What you need to do — Give back, unchanged, the lines from the one containing "[Ai Salon x Creative" to the end of the listing, inclusive of both.
* * *
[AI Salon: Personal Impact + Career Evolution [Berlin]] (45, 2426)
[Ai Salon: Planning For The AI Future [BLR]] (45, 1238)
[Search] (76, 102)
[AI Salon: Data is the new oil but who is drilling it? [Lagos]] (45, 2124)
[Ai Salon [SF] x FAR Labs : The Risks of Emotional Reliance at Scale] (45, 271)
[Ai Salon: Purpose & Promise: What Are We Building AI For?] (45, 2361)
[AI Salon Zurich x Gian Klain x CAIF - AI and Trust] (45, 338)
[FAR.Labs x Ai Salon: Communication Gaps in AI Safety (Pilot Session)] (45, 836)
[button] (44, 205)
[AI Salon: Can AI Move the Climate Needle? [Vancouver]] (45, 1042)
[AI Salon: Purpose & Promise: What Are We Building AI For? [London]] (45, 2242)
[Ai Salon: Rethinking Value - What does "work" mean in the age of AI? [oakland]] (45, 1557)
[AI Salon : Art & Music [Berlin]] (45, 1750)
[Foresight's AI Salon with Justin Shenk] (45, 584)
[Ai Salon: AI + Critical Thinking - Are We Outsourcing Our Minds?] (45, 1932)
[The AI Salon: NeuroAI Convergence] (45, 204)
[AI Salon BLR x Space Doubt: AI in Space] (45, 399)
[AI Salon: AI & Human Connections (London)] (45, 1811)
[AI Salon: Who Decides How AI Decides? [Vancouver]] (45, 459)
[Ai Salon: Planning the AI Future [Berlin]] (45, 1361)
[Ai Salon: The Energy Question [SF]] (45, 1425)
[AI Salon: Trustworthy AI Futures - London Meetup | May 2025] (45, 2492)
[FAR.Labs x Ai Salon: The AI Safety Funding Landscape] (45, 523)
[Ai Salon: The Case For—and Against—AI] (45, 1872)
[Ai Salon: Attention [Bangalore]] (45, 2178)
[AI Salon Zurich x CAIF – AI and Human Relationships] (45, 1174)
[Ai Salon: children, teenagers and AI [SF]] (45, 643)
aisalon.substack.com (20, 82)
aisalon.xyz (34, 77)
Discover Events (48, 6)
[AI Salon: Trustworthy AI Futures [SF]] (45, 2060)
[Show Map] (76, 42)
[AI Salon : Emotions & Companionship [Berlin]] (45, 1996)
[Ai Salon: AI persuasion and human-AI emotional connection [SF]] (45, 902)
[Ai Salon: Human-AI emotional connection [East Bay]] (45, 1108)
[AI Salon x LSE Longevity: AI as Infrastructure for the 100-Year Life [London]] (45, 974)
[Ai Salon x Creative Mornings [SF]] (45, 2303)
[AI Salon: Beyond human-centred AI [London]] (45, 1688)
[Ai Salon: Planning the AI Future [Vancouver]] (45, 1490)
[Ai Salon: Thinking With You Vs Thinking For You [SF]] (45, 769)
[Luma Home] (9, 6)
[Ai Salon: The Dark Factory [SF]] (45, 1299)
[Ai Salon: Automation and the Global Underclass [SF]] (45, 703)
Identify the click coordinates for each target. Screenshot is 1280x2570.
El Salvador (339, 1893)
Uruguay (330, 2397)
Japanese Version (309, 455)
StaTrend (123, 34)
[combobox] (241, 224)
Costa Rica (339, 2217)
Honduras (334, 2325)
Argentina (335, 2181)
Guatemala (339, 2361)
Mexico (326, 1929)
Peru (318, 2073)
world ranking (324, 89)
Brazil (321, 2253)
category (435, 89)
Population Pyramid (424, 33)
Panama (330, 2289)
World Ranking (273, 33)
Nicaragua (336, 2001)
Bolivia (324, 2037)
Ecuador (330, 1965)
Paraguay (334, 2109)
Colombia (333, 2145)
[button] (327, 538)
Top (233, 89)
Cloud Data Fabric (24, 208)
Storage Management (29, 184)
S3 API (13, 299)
* * *
Answer space —
[Ai Salon x Creative Mornings [SF]] (45, 2303)
[AI Salon: Beyond human-centred AI [London]] (45, 1688)
[Ai Salon: Planning the AI Future [Vancouver]] (45, 1490)
[Ai Salon: Thinking With You Vs Thinking For You [SF]] (45, 769)
[Luma Home] (9, 6)
[Ai Salon: The Dark Factory [SF]] (45, 1299)
[Ai Salon: Automation and the Global Underclass [SF]] (45, 703)
Identify the click coordinates for each target. Screenshot is 1280x2570.
El Salvador (339, 1893)
Uruguay (330, 2397)
Japanese Version (309, 455)
StaTrend (123, 34)
[combobox] (241, 224)
Costa Rica (339, 2217)
Honduras (334, 2325)
Argentina (335, 2181)
Guatemala (339, 2361)
Mexico (326, 1929)
Peru (318, 2073)
world ranking (324, 89)
Brazil (321, 2253)
category (435, 89)
Population Pyramid (424, 33)
Panama (330, 2289)
World Ranking (273, 33)
Nicaragua (336, 2001)
Bolivia (324, 2037)
Ecuador (330, 1965)
Paraguay (334, 2109)
Colombia (333, 2145)
[button] (327, 538)
Top (233, 89)
Cloud Data Fabric (24, 208)
Storage Management (29, 184)
S3 API (13, 299)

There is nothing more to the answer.